Unfortunately, macrophage enumeration by automated cell scanners is plagued with difficulties owing to the irregular shape and inhomogeneous staining of these cells and is therefore best performed manually [27]. As such assessment of macrophage enrichment is laborious and somewhat subjective and is consequently not routinely performed. Working on the hypothesis that macrophages would prove to be prognostically important in HIV-DLBCL, we also measured a number of potential peripheral blood biomarkers of macrophage numbers (including several cytokines, monocyte fluorescence and HLA-DR expression, Treg numbers, IDO activity, immune cell numbers (including monocytes, lymphocytes and neutrophils), ferritin and CRP levels). Of these, the only marker which showed any relationship to M1 macrophage numbers was the serum ferritin level, which showed modest performance as a biomarker for low M1 macrophage number prediction (AUC 0.60, sensitivity 55.2%, specificity 62.8%) at a level of > 374 µg/L. Among patients with lower risk features (IPI < 4 and a CD4 count > 150 cells/µl), those with a ferritin level > 374 µg/L had significantly shorter median survival times. Moreover, since ferritin levels were positively correlated with M2 macrophage numbers, we assessed the value of the serum ferritin in predicting the response to rituximab therapy and demonstrated a significant benefit from this agent among patients with high, but not low, serum ferritin levels. Rituximab therapy could potentially be reserved for patients with high ferritin levels in resource-restrained clinical settings and could improve outcomes among patients with high ferritin levels if used upfront. These findings emphasise the value of the serum ferritin level, an inexpensive and readily available blood test, to refine prognostic stratification and therapy selection in HIV-DLBCL, incorporating a biomarker of an important aspect of the TME in a logistically feasible manner.

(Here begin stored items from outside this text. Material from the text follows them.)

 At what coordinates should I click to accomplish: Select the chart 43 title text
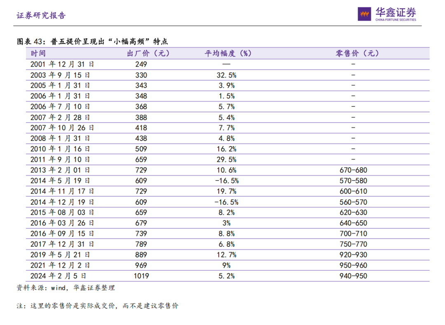92,42
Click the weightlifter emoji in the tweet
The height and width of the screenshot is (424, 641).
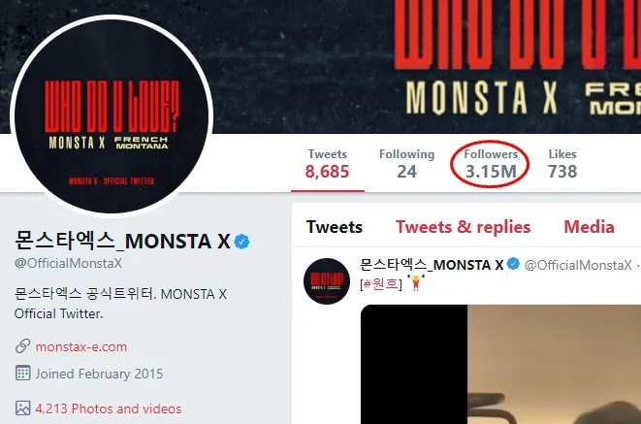[x=416, y=283]
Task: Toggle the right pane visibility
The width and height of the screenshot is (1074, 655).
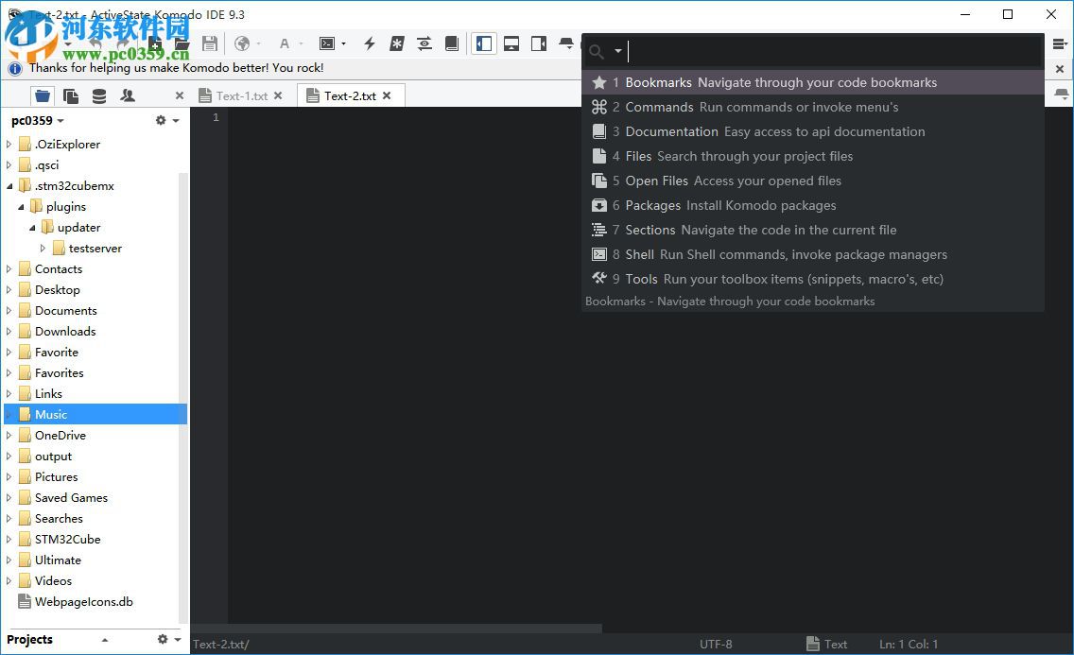Action: (x=540, y=43)
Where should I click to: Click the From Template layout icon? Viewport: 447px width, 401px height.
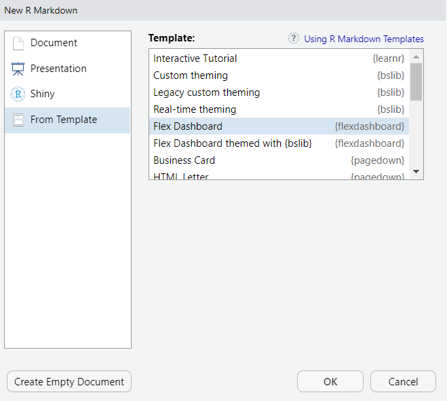18,120

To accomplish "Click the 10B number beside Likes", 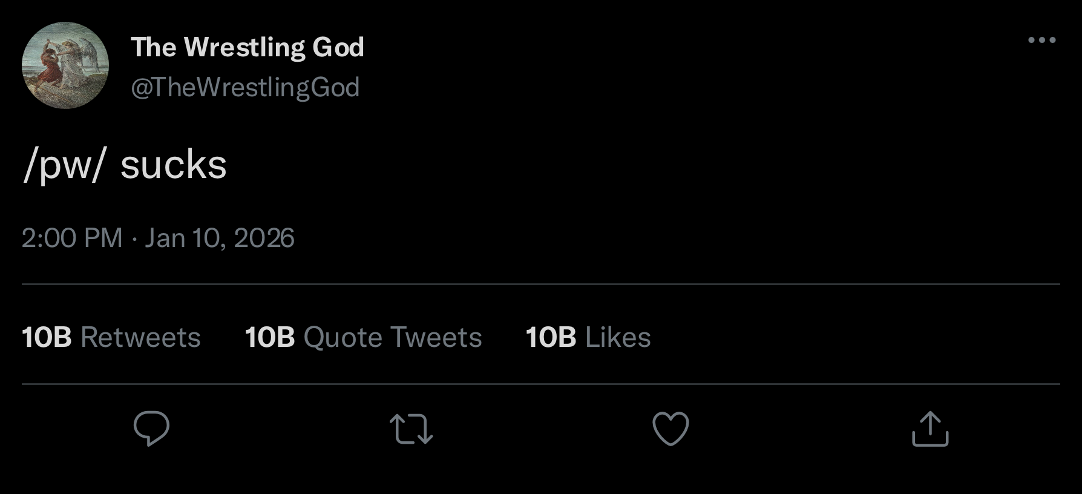I will (551, 337).
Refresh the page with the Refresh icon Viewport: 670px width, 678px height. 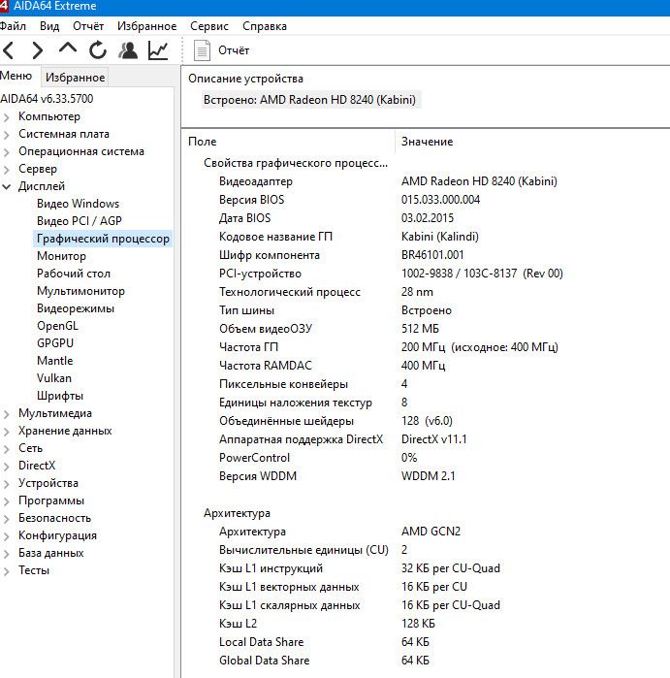tap(98, 50)
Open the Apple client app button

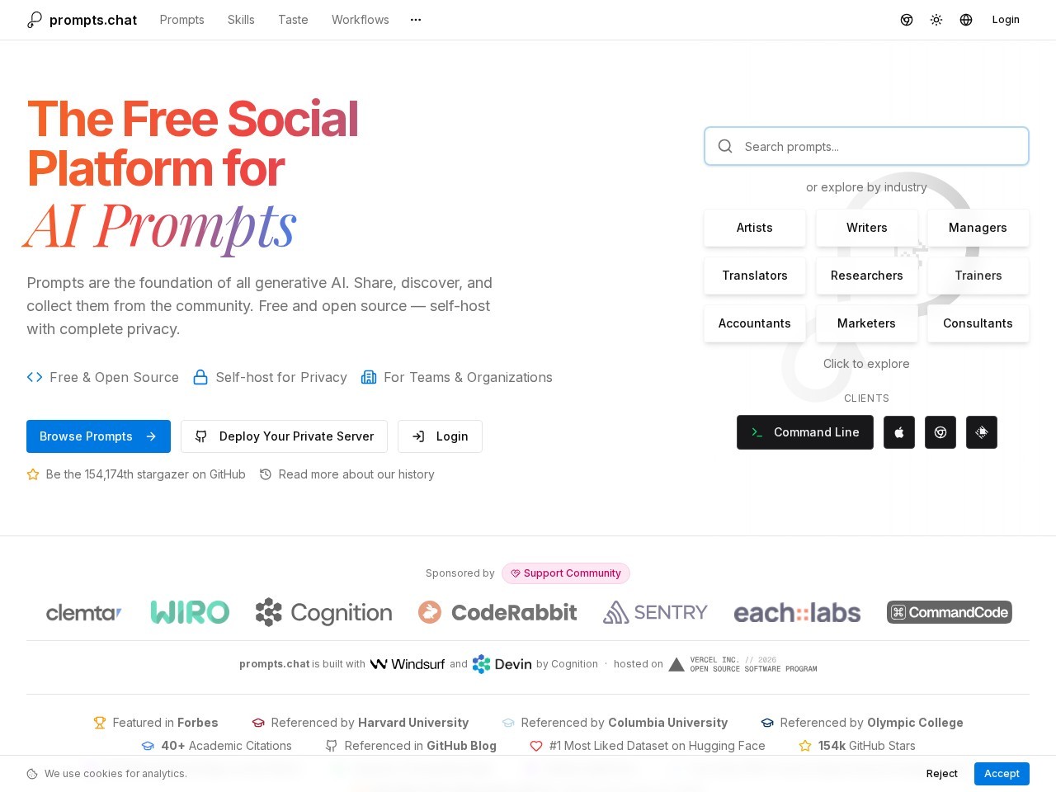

Further studies validating these findings are however required.

Also of interest is that a number of preclinical studies have evaluated strategies to promote macrophage repolarisation to a pro-inflammatory (M1) phenotype, including the use of iron supplementation, genetic reprogramming of M2 macrophages using injectable mRNAs, oxygen-producing nanoparticles, modulation of glutamine metabolism, glycolytic inhibitors and Toll-like receptor agonists (among others) [28]. Such strategies may prove useful in boosting M1 macrophage numbers in HIV-DLBCL in future.

Important limitations to this study include the small number of HIV-negative patients included as a comparator group, the incomplete data in a proportion of the patients and the somewhat subjective nature of manual macrophage enumeration.